[START DATA IN THIS EXERCISE]
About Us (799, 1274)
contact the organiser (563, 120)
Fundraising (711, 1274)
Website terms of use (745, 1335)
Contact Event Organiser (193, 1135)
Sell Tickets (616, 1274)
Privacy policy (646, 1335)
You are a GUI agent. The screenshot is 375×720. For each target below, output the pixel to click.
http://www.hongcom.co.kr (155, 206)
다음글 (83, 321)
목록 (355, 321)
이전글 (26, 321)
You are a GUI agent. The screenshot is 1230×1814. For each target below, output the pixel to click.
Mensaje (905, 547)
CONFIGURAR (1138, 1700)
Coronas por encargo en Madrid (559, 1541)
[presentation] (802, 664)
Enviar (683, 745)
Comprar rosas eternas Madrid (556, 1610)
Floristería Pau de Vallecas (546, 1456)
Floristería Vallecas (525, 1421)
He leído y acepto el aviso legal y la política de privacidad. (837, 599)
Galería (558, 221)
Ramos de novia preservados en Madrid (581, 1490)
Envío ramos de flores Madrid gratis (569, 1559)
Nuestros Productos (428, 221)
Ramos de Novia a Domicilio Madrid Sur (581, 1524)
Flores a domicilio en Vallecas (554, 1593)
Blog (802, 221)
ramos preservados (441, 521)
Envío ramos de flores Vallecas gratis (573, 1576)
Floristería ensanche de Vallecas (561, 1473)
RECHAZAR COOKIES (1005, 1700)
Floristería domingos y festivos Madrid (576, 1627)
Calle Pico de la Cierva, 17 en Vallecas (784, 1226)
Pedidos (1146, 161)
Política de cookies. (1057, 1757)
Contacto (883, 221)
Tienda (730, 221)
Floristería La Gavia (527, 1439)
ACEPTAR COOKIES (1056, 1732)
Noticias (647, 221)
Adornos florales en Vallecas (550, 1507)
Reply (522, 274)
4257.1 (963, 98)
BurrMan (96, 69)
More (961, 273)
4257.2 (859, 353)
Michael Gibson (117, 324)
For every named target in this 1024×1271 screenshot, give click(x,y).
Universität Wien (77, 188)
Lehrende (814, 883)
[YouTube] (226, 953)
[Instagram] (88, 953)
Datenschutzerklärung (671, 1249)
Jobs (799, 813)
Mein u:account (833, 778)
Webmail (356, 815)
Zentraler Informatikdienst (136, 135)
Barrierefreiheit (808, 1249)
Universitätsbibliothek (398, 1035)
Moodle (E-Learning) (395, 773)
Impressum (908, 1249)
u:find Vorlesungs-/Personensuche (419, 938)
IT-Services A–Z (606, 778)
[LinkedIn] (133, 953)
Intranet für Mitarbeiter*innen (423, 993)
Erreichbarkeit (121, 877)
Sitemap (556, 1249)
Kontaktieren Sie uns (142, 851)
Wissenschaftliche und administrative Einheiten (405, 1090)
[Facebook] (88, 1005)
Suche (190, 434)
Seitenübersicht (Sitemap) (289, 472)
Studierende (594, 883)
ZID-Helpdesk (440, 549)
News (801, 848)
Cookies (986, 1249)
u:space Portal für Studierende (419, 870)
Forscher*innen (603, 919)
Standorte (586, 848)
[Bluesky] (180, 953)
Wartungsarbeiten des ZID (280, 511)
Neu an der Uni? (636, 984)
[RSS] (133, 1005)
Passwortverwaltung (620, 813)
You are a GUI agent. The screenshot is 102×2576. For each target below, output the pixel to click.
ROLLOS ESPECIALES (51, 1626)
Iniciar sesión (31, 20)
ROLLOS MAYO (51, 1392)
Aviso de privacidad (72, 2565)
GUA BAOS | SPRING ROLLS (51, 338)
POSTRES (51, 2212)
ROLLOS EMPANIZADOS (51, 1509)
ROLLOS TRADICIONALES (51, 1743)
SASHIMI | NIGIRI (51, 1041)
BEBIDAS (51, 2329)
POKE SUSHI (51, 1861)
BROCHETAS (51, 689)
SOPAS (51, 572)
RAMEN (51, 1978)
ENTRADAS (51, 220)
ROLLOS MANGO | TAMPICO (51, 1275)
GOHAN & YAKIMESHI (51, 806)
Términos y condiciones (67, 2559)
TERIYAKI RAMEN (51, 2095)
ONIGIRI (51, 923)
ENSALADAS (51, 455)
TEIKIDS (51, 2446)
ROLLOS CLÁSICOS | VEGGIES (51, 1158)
[END DATA IN THIS EXERCISE]
* [PROBLEM REQUIREMENTS]
Reproduce all of the items above, swapping every instance of "pixel" for "point" and leaving everything else unchanged.

* [RESULT FOR THIS TASK]
About Us (799, 1274)
contact the organiser (563, 120)
Fundraising (711, 1274)
Website terms of use (745, 1335)
Contact Event Organiser (193, 1135)
Sell Tickets (616, 1274)
Privacy policy (646, 1335)
You are a GUI agent. The screenshot is 375×720. For each target below, output the point to click.
http://www.hongcom.co.kr (155, 206)
다음글 (83, 321)
목록 (355, 321)
이전글 (26, 321)
You are a GUI agent. The screenshot is 1230×1814. For each target below, output the point to click.
Mensaje (905, 547)
CONFIGURAR (1138, 1700)
Coronas por encargo en Madrid (559, 1541)
[presentation] (802, 664)
Enviar (683, 745)
Comprar rosas eternas Madrid (556, 1610)
Floristería Pau de Vallecas (546, 1456)
Floristería Vallecas (525, 1421)
He leído y acepto el aviso legal y la política de privacidad. (837, 599)
Galería (558, 221)
Ramos de novia preservados en Madrid (581, 1490)
Envío ramos de flores Madrid gratis (569, 1559)
Nuestros Productos (428, 221)
Ramos de Novia a Domicilio Madrid Sur (581, 1524)
Flores a domicilio en Vallecas (554, 1593)
Blog (802, 221)
ramos preservados (441, 521)
Envío ramos de flores Vallecas gratis (573, 1576)
Floristería ensanche de Vallecas (561, 1473)
RECHAZAR COOKIES (1005, 1700)
Floristería domingos y festivos Madrid (576, 1627)
Calle Pico de la Cierva, 17 en Vallecas (784, 1226)
Pedidos (1146, 161)
Política de cookies. (1057, 1757)
Contacto (883, 221)
Tienda (730, 221)
Floristería La Gavia (527, 1439)
ACEPTAR COOKIES (1056, 1732)
Noticias (647, 221)
Adornos florales en Vallecas (550, 1507)
Reply (522, 274)
4257.1 (963, 98)
BurrMan (96, 69)
More (961, 273)
4257.2 (859, 353)
Michael Gibson (117, 324)
For every named target in this 1024×1271 screenshot, give click(x,y).
Universität Wien (77, 188)
Lehrende (814, 883)
[YouTube] (226, 953)
[Instagram] (88, 953)
Datenschutzerklärung (671, 1249)
Jobs (799, 813)
Mein u:account (833, 778)
Webmail (356, 815)
Zentraler Informatikdienst (136, 135)
Barrierefreiheit (808, 1249)
Universitätsbibliothek (398, 1035)
Moodle (E-Learning) (395, 773)
Impressum (908, 1249)
u:find Vorlesungs-/Personensuche (419, 938)
IT-Services A–Z (606, 778)
[LinkedIn] (133, 953)
Intranet für Mitarbeiter*innen (423, 993)
Erreichbarkeit (121, 877)
Sitemap (556, 1249)
Kontaktieren Sie uns (142, 851)
Wissenschaftliche und administrative Einheiten (405, 1090)
[Facebook] (88, 1005)
Suche (190, 434)
Seitenübersicht (Sitemap) (289, 472)
Studierende (594, 883)
ZID-Helpdesk (440, 549)
News (801, 848)
Cookies (986, 1249)
u:space Portal für Studierende (419, 870)
Forscher*innen (603, 919)
Standorte (586, 848)
[Bluesky] (180, 953)
Wartungsarbeiten des ZID (280, 511)
Neu an der Uni? (636, 984)
[RSS] (133, 1005)
Passwortverwaltung (620, 813)
You are a GUI agent. The screenshot is 102×2576. For each target below, output the point to click.
ROLLOS ESPECIALES (51, 1626)
Iniciar sesión (31, 20)
ROLLOS MAYO (51, 1392)
Aviso de privacidad (72, 2565)
GUA BAOS | SPRING ROLLS (51, 338)
POSTRES (51, 2212)
ROLLOS EMPANIZADOS (51, 1509)
ROLLOS TRADICIONALES (51, 1743)
SASHIMI | NIGIRI (51, 1041)
BEBIDAS (51, 2329)
POKE SUSHI (51, 1861)
BROCHETAS (51, 689)
SOPAS (51, 572)
RAMEN (51, 1978)
ENTRADAS (51, 220)
ROLLOS MANGO | TAMPICO (51, 1275)
GOHAN & YAKIMESHI (51, 806)
Términos y condiciones (67, 2559)
TERIYAKI RAMEN (51, 2095)
ONIGIRI (51, 923)
ENSALADAS (51, 455)
TEIKIDS (51, 2446)
ROLLOS CLÁSICOS | VEGGIES (51, 1158)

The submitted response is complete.